Le imposte sostitutive e sui redditi di capitale, invece, hanno registrato un aumento del 15% (+2.752 milioni di euro), per un totale di 21.055 milioni di euro incassati.
Imposte indirette: la spinta dell’IVA e dello split payment
Il comparto delle imposte indirette ha mostrato un dinamismo superiore rispetto alle altre voci di entrata, chiudendo il 2025 con un gettito totale cresciuto del 4,4%, pari a un incremento netto di 11.361 milioni di euro. A contribuire a questa cresciuta è stata soprattutto l’IVA, che ha garantito alle casse dello Stato 186.809 milioni di euro (+3,3%). Nel mese di gennaio, l’imposta ha garantito entrate totali per 8.921 milioni di euro, segnando un progresso del 2,8%. Entrando nel dettaglio: 1.580 milioni di euro sono affluiti dal prelievo sulle importazioni (che cresce del 3,1%) e 7.341 milioni di euro derivano dagli scambi interni, confermando la stabilità del mercato nazionale.
Analizzando nel dettaglio da dove provengano queste risorse, emerge come gli acquisti e le vendite effettuati all’interno dei confini nazionali siano cresciuti del 3,5% rispetto all’anno precedente, ma un segnale ancora più netto è arrivato dai versamenti legati allo split payment della pubblica amministrazione, che hanno registrato un aumento dell’8,1%.

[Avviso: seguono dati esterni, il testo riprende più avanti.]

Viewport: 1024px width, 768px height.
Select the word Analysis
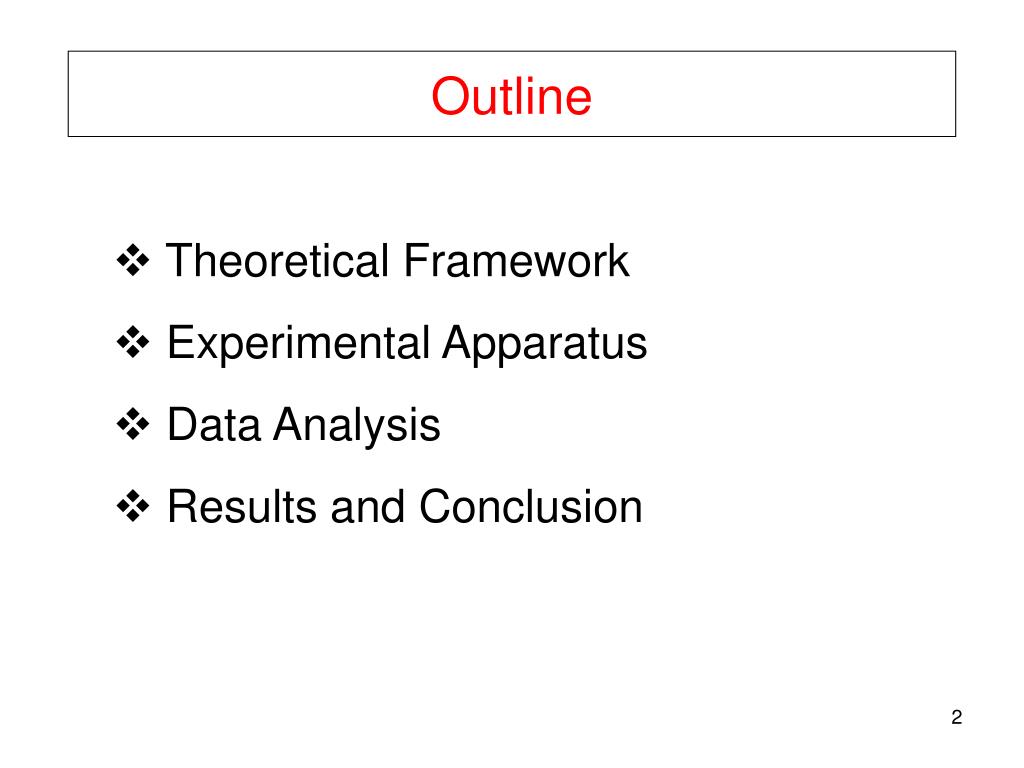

Tributi sugli atti: la crescita a doppia cifra dell’imposta di bollo
Oltre all’imposta sul valore aggiunto, il 2025 ha evidenziato una crescita marcata per altri tributi legati all’operatività di imprese e professionisti. In particolare, l’imposta di bollo ha raggiunto i 10.998 milioni di euro, con un balzo del 24,1% (+2.139 milioni di euro), mentre l’imposta di registro si è attestata a 6.025 milioni di euro, segnando un +4,8% (+274 milioni di euro).
Ritenute sui redditi: autonomi vs dipendenti pubblici
A gennaio 2026, le ritenute sui redditi dei professionisti hanno registrato un incremento a doppia cifra, raggiungendo i 1.694 milioni di euro con un balzo dell’11,5% rispetto allo stesso mese del 2025, suggerendo un aumento delle prestazioni professionali e delle relative fatturazioni già nelle prime settimane dell’anno.
Anche il settore pubblico contribuisce alla tenuta del gettito, con le ritenute sui redditi dei dipendenti statali salite a 14.103 milioni di euro (+5,0%).